- Summary
- This dissertation examines the role of the American Jewish community in achieving the mass exodus of Soviet Jews during the Gorbachev period, 1985-1991. It reviews the dynamics of American Jewry's decisive part during these critical years for Soviet Jewry, when over one million Jewish emigrants left the USSR for Israel and the United States. Mikhail Gorbachev's policies toward the Jews of the Soviet Union constituted an integral part of his government's drive for reform, known as glasnost and perestroika. As perestroika, in particular, required an opening to the West and America for economic assistance and a reduction of political tensions, a liberalized Jewish policy became one of the ways of achieving these Soviet objectives. As a result, the promise of a massive emigration of Soviet Jews increased dramatically. Closely related to these developments with the United States and western countries came a growing, though constrained, Soviet rapprochement with the State of Israel and the promise that thousands of Jewish immigrants would make their way to the Jewish state.
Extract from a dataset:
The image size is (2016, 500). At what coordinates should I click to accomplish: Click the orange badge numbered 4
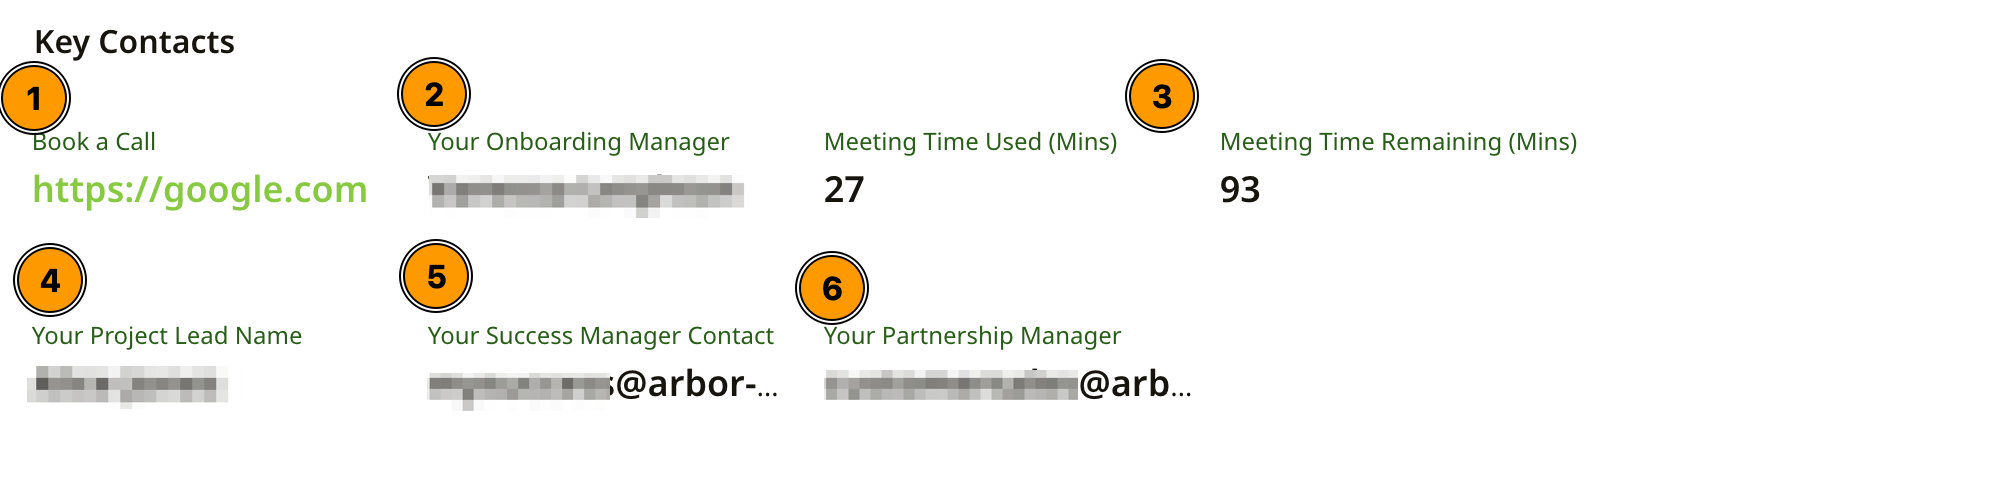click(x=50, y=281)
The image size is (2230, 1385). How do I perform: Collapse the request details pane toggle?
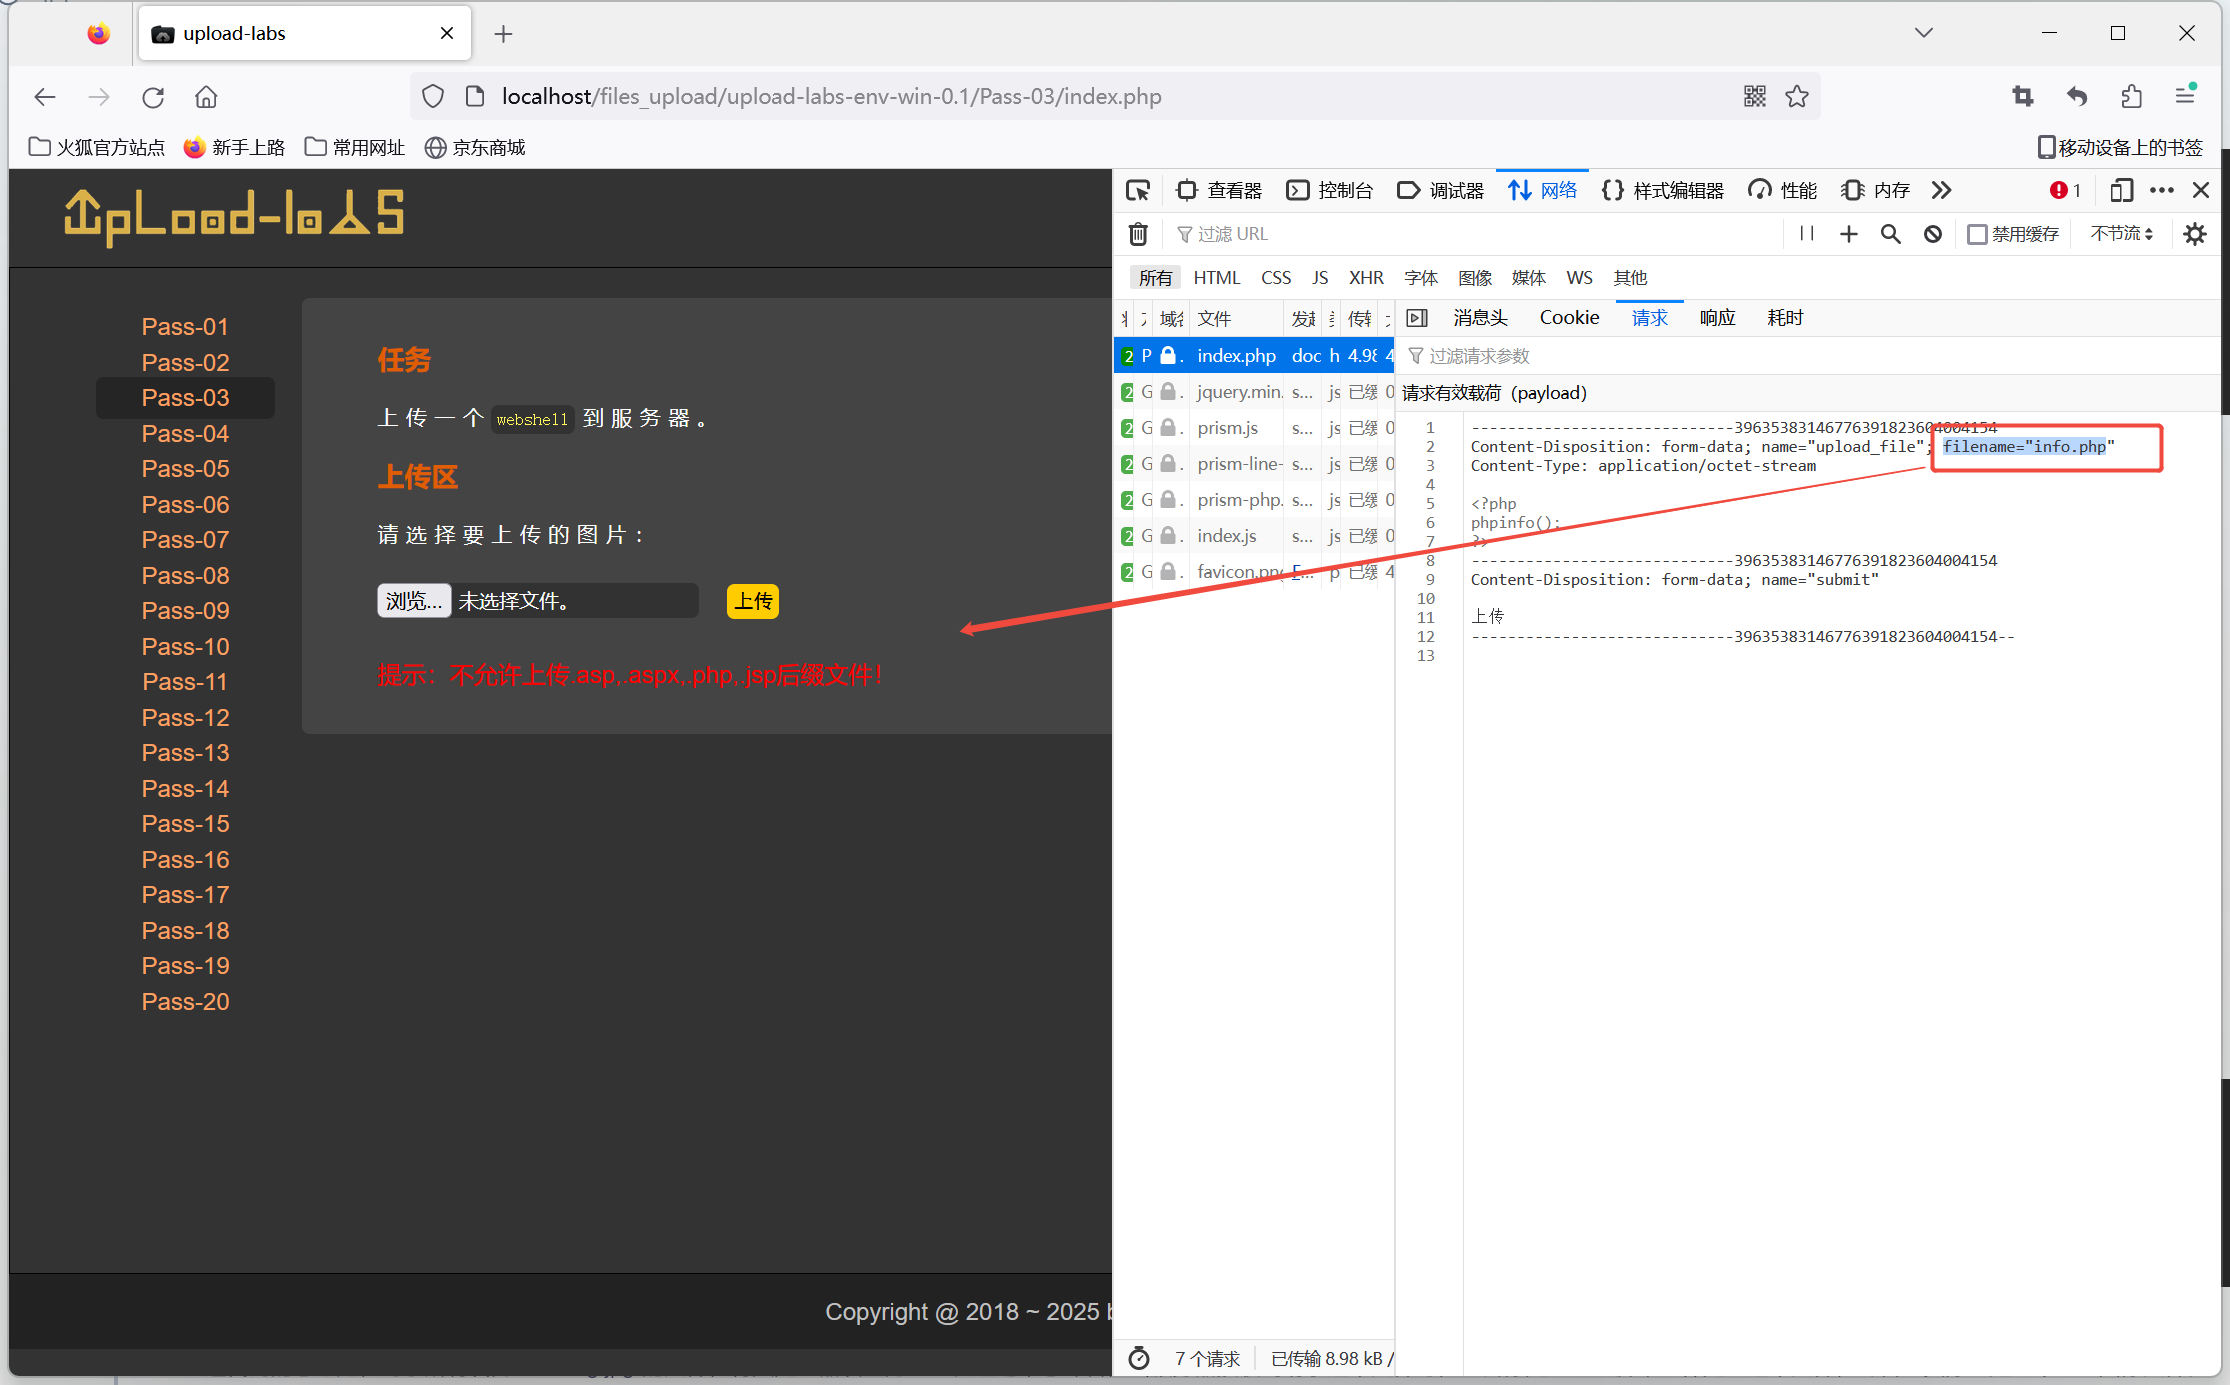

Dramatic and heartening as these changes had been to the prospect of increased Jewish freedom of emigration from the USSR, the events compelled the Soviet Jewry movement in America to respond. It had to at once react to the demands of Israel which favored compulsory immigration of Soviet Jews, to Soviet Jews themselves, who generally favored freedom to choose the destination of their desire, to the only political apparatus that could achieve the substantive political goals, the U.S. government, and to internal organizational restraints, biases, and distinct values of American Jewry. This study examines how the two main branches of the Soviet Jewry movement in America-the activist sector, led by the Union of Councils for Soviet Jews, and the establishment wing, led by the National Conference for Soviet Jews-struggled and fought over the direction of the movement. Through the eyes, in the main, of the grassroots, activist UCSJ, this dissertation reveals how American Jewry reached its decisions and determined policy, how American Jewry's complicated relationship with Israel influenced the direction of the movement, and, finally, how the unsung role of an out-of-mainstream group, the UCSJ, influenced the course of modern Jewish history.
- Format
- Book
- Author/Creator
- Altshuler, Stuart.
- Published
- [Place of publication not identified] : [publisher not identified], 2002
- Locale
- Soviet Union
United States
Israel
- Notes
-
Thesis (Ph.D.)--Jewish Theological Seminary of America, 2002.
Includes bibliographical references (pages 399-409).
Photocopy. Ann Arbor, Mich. : UMI Dissertation Services, 2003. 23 cm.